EXERCISES TO COMPLETE:
[1] Please retype the passage on Russell Brand's Aldous Snow, starting at "The sex god" and ending at "ballads on stage.".
[2] Pick up the passage on Russell Brand's Aldous Snow after its final sentence and keep writing.
____ GIVEN TEXT
Forget Sarah Marshall. Who needs Kristen Bell when you can have Russell Brand?
That’s exactly what the producers of 2008 comedy Forgetting Sarah Marshall thought when they glimpsed the British blabber-mouth in the film’s stand-out role of Aldous Snow.
The sex god rocker whom Sarah (Bell) rebounds with after dumping long time boyfriend Peter (Jason Segel), Snow is a philosophy-spouting child of the Earth who also happens to like a lot of sex – as well as performing moving/saucy rock ballads on stage.
Forgetting Sarah Marshall was a hit – and those who had seen it knew why. “I think the reasons Aldous Snow resonated, at least with Nick [Stoller, director] and Judd [Apatow, writer-producer], is that in this celebrity-obsessed age, Aldous was an unusual take on celebrity,” muses Brand.
The very same week that Forgetting Sarah Marshall hit screens, Nicholas Stoller and Jason Segel started planning a follow-up. Remembers co-star Jonah Hill: “I was dying to work with Russell again, and I would have done anything Nick asked me to do…”
________
____ DATA SHOWN
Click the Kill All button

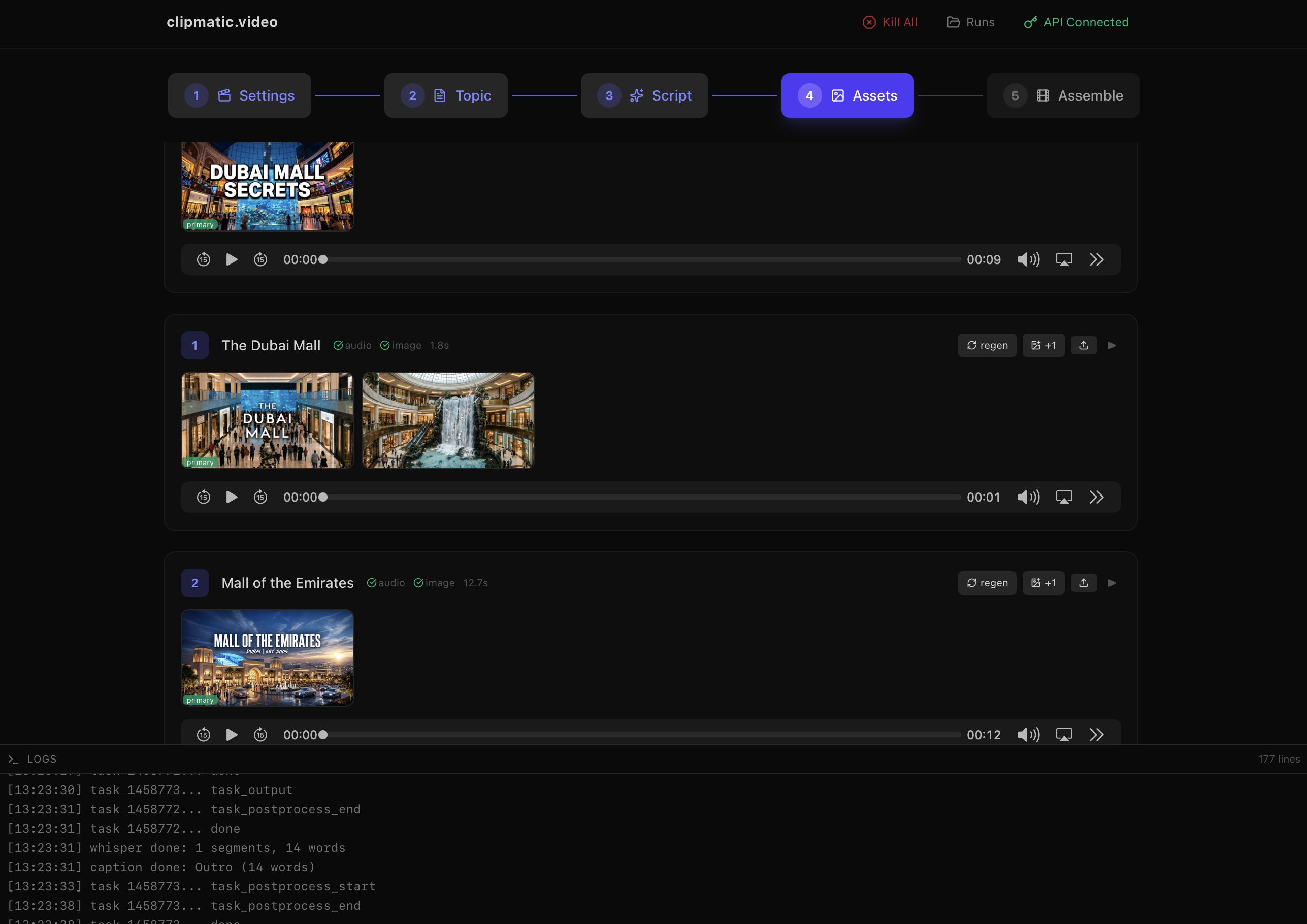[x=889, y=22]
________
EXPECTED OUTPUTS:
[1]
The sex god rocker whom Sarah (Bell) rebounds with after dumping long time boyfriend Peter (Jason Segel), Snow is a philosophy-spouting child of the Earth who also happens to like a lot of sex – as well as performing moving/saucy rock ballads on stage.

[2]
Alright, then, let’s rock...
Next: A Brand New Movie[page-break]
A Brand New Movie
“It’s very flattering that Aldous Snow’s been given life beyond the initial joy of playing him in Forgetting Sarah Marshall,” says smooth operator Russell Brand.
And he’s not kidding. How often does a former protestor slash television presenter go from such humble beginnings as Big Brother’s Big Mouth to a shimmering Hollywood career?
Not often, as it happens. Which is what makes the through-line from Brand’s Channel 4 beginnings to Get Him To The Greek such a crack-addled and wonky one. He has Sarah Marshall to thank for that.
Written by Judd Apatow and Jason Segel, and directed by Nicholas Stoller – who had briefly written for Apatow’s cancelled TV show Undeclared – Sarah Marshall currently stands at 84% fresh on the Rotten Tomatoes tomatometer.
The flick earned mucho praise (“At its heart, it’s about heartbreak, heartache, and all the other emotions that most men spend the majority of their energy trying to repress in an effort to appear strong,” wrote one critic) and a tidy box office haul of $104m. Not bad for a romcom starring that Veronica Mars girl, that guy from Superbad, and some British fella.
With Stoller having been impressed with Hill and Brand’s chemistry during a Sarah Marshall table read-through, the seeds for a spin-off adventure were well and truly sewn in his mind.
“Jonah and Russell had amazing chemistry,” Stoller remembers. “Then, on set, they were just hilarious together.”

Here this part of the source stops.